Si quieren saber la historia de mi familia en términos de las nanas que han pasado por la pieza de servicio, hablen con la mamá. Estoy segura que en alguna parte guarda una bitácora y anota los detalles que tanto le gusta compartir en las reuniones con sus amigas. Yo puedo hacerles el resumen y es: las horas-nana se fueron haciendo más caras, nos quedamos con una, a la una se le ocurrió la peregrina idea de que era mejor ser técnico paramédico y, cuando la mamá quiso reemplazarla, se encontró con que “El Sur,” esa cantera inagotable de empleadas para Providencia – Las Condes – Vitacura, al parecer agotó su última veta. Hubo que empezar a importar de Perú y las nanas dejaron de recogerse en el auto familiar a la vuelta de las vacaciones, ahora había que ir a buscarlas a la Parroquia Italiana, donde tras un breve ejercicio de descarte era factible irse a casa con al menos una.

De donde sea que viniese la mano de obra doméstica, la mía, generalmente manicurada, se mantuvo orientada a otros objetos: el i-pod, las llaves del auto, el teléfono, la polera adquirida la tarde anterior, nunca elemento alguno para limpiar wáteres -si me presionan un poco, creo que incluso creía que eran autolimpiantes-. Hasta ahora. Hasta que me di cuenta que la única pega que iba a conseguir en Londres en menos de una semana -sin idioma, calificaciones ni recomendaciones- iba a ser esta. Y la tomé. A esto debía referirse el papá con eso de que la necesidad tiene cara de hereje. Comencé a levantar la tapa con una oración en los labios: “por favor, por favor, por favor que al menos no haya ninguna mancha, raspadura o pegote ahí dentro, que la gente que durmió en esta pieza sufra de estreñimiento perpetuo que…” Cerré la tapa de golpe, obvio que había una mancha.

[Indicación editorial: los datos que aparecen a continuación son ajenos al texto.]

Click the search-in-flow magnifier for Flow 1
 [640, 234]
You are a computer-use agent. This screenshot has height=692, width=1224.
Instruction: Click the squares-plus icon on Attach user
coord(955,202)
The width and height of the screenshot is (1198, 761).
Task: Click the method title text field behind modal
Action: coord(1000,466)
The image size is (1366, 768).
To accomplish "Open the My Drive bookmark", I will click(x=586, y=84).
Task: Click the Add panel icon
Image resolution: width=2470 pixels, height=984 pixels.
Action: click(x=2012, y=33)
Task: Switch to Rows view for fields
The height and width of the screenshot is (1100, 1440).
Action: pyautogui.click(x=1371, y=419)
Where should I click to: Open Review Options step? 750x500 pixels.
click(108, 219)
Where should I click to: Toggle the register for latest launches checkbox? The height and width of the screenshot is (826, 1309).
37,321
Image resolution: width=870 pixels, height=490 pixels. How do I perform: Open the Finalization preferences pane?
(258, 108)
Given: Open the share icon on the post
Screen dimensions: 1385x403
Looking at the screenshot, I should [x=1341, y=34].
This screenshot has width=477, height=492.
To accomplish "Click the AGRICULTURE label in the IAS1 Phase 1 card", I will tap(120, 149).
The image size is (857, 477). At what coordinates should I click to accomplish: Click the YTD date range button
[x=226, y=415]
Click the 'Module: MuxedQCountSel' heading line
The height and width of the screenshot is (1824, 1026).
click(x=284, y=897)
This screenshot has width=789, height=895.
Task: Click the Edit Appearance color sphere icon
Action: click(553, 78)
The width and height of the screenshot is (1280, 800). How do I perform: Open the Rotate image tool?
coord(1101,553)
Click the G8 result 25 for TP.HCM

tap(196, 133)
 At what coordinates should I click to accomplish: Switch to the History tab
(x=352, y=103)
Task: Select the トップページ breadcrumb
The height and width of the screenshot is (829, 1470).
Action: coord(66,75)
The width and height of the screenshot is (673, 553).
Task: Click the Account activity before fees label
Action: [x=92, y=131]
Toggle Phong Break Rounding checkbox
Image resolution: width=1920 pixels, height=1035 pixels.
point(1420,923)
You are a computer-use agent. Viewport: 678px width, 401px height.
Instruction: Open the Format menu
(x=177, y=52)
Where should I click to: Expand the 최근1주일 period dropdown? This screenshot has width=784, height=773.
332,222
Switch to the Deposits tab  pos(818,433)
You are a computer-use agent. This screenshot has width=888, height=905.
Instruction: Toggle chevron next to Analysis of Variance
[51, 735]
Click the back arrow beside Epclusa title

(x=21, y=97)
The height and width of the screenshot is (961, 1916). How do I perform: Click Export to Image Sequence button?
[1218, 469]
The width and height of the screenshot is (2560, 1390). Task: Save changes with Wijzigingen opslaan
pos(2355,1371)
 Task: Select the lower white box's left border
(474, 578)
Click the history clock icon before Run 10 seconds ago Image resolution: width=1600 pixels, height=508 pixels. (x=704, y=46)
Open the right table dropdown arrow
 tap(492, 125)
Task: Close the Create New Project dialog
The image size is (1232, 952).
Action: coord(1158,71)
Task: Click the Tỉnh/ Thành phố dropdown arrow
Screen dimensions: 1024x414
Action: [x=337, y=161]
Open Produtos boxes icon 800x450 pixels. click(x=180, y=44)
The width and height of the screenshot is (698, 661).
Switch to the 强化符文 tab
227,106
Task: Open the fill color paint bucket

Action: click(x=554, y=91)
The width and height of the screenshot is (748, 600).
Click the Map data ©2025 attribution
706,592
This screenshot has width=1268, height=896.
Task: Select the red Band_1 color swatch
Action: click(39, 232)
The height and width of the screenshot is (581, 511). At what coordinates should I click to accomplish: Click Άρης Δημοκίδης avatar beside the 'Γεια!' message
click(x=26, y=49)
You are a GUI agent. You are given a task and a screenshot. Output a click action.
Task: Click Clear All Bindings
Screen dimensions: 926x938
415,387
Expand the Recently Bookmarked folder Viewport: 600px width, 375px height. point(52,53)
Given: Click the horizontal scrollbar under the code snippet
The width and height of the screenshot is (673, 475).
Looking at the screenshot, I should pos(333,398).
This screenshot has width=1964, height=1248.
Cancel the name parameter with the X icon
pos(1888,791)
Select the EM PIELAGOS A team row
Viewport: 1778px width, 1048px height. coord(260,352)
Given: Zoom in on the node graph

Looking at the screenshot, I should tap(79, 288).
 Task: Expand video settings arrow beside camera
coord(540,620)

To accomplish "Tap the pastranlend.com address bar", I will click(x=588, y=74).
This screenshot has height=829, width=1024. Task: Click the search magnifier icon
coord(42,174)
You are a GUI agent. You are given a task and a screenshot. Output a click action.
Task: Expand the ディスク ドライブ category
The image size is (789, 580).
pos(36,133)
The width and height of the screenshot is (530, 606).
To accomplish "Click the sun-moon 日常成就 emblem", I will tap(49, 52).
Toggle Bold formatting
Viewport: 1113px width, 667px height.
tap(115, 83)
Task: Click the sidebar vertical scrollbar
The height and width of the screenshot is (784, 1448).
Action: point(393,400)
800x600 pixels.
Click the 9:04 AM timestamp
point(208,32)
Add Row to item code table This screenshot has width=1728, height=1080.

Ahí de verdad entré en pánico. Me senté, hiperventilé. Tenía que calmarme o todo se iba a la mierda, literalmente. Traté de cambiar el foco… ¿y si la mancha era una señal divina? Quizás no tendría cara de hereje, pero sí alguna otra, un santo, un beato que fuera, un cura capaz de mantener su celibato hasta en la Esparta clásica, alguien que me iluminara en este trance. En su afán investigativo, mis dedos rozaron el borde de la tapa pero me detuve. Me vi metiendo la cara entre esas cuatro paredes convexas de losa blanca, tratando de identificar el rostro del Padre Hurtado o del Dalai Lama en una mancha de… Nada, seguramente había aspirado mucho desinfectante líquido. O limpiaba esa cosa luego o me iba a volver loca.

Así es que pensé en las treinta libras. Agarré la tarjeta plastificada que me dieron antes de comenzar mi turno y revisé las instrucciones: “Tasa del Baño: limpiar el exterior con esponja abrasiva empapada en cloro. Interior: añadir un chorro de cloro al agua depositada y pasar el cepillo vigorosamente, hasta que la tasa no muestre ninguna adhesión”.

-¡Adhesión!- Y después dicen que los chilenos somos buenos para los eufemismos. Eché el chorro de cloro, tomé el cepillo y cerré los ojos mientras lo pasé, no sé si vigorosamente, por el interior de la tasa. La plata me hace falta pero hay un límite a lo que puedo hacer. “En la medida de lo posible” ¿Quién dijo eso? Creo que fue O’Higgins, o Manuel Montt, o quizás Nelson Ávila. No sé, no me acuerdo. Lo que sí sé es que esta tarde apliqué la máxima. Limpié un wáter en la medida de lo posible. Tiré la cadena y me fui.